Data provided Block Start

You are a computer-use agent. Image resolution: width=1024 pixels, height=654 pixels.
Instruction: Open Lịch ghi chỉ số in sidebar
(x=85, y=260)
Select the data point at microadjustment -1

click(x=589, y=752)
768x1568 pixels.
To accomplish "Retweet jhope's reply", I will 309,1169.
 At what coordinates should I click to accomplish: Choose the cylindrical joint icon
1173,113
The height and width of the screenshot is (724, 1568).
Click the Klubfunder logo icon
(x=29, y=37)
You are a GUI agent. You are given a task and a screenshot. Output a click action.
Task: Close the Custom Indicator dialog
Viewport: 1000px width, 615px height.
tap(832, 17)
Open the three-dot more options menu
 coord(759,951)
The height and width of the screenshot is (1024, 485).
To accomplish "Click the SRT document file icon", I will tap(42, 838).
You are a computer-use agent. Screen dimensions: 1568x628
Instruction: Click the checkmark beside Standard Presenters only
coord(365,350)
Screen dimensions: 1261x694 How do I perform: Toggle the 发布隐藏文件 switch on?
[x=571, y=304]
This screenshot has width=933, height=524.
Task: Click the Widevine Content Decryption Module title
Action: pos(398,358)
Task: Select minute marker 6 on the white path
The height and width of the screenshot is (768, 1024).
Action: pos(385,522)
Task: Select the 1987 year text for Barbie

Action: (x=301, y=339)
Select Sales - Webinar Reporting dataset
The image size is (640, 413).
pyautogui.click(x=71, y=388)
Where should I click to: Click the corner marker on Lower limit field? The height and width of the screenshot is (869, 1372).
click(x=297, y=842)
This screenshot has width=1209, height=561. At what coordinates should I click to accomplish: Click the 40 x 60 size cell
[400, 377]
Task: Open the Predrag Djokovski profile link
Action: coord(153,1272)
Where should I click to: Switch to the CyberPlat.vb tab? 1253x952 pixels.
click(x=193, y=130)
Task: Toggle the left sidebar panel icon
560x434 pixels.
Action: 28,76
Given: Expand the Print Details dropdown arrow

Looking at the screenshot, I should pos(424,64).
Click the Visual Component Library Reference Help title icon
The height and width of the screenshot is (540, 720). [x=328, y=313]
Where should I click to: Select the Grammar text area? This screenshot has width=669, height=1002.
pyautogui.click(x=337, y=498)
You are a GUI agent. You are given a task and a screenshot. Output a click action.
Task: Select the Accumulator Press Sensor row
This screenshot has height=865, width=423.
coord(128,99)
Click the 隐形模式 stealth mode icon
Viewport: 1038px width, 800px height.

Data provided Block End

Repeat the whole of the data above exactly as it appears.

◆ Result below
You are a computer-use agent. Image resolution: width=1024 pixels, height=654 pixels.
Instruction: Open Lịch ghi chỉ số in sidebar
(x=85, y=260)
Select the data point at microadjustment -1

click(x=589, y=752)
768x1568 pixels.
To accomplish "Retweet jhope's reply", I will 309,1169.
 At what coordinates should I click to accomplish: Choose the cylindrical joint icon
1173,113
The height and width of the screenshot is (724, 1568).
Click the Klubfunder logo icon
(x=29, y=37)
You are a GUI agent. You are given a task and a screenshot. Output a click action.
Task: Close the Custom Indicator dialog
Viewport: 1000px width, 615px height.
tap(832, 17)
Open the three-dot more options menu
 coord(759,951)
The height and width of the screenshot is (1024, 485).
To accomplish "Click the SRT document file icon", I will tap(42, 838).
You are a computer-use agent. Screen dimensions: 1568x628
Instruction: Click the checkmark beside Standard Presenters only
coord(365,350)
Screen dimensions: 1261x694 How do I perform: Toggle the 发布隐藏文件 switch on?
[x=571, y=304]
This screenshot has width=933, height=524.
Task: Click the Widevine Content Decryption Module title
Action: pos(398,358)
Task: Select minute marker 6 on the white path
The height and width of the screenshot is (768, 1024).
Action: pos(385,522)
Task: Select the 1987 year text for Barbie

Action: (x=301, y=339)
Select Sales - Webinar Reporting dataset
The image size is (640, 413).
pyautogui.click(x=71, y=388)
Where should I click to: Click the corner marker on Lower limit field? The height and width of the screenshot is (869, 1372).
click(x=297, y=842)
This screenshot has width=1209, height=561. At what coordinates should I click to accomplish: Click the 40 x 60 size cell
[400, 377]
Task: Open the Predrag Djokovski profile link
Action: coord(153,1272)
Where should I click to: Switch to the CyberPlat.vb tab? 1253x952 pixels.
click(x=193, y=130)
Task: Toggle the left sidebar panel icon
560x434 pixels.
Action: 28,76
Given: Expand the Print Details dropdown arrow

Looking at the screenshot, I should pos(424,64).
Click the Visual Component Library Reference Help title icon
The height and width of the screenshot is (540, 720). [x=328, y=313]
Where should I click to: Select the Grammar text area? This screenshot has width=669, height=1002.
pyautogui.click(x=337, y=498)
You are a GUI agent. You are given a task and a screenshot. Output a click action.
Task: Select the Accumulator Press Sensor row
This screenshot has height=865, width=423.
coord(128,99)
Click the 隐形模式 stealth mode icon
Viewport: 1038px width, 800px height.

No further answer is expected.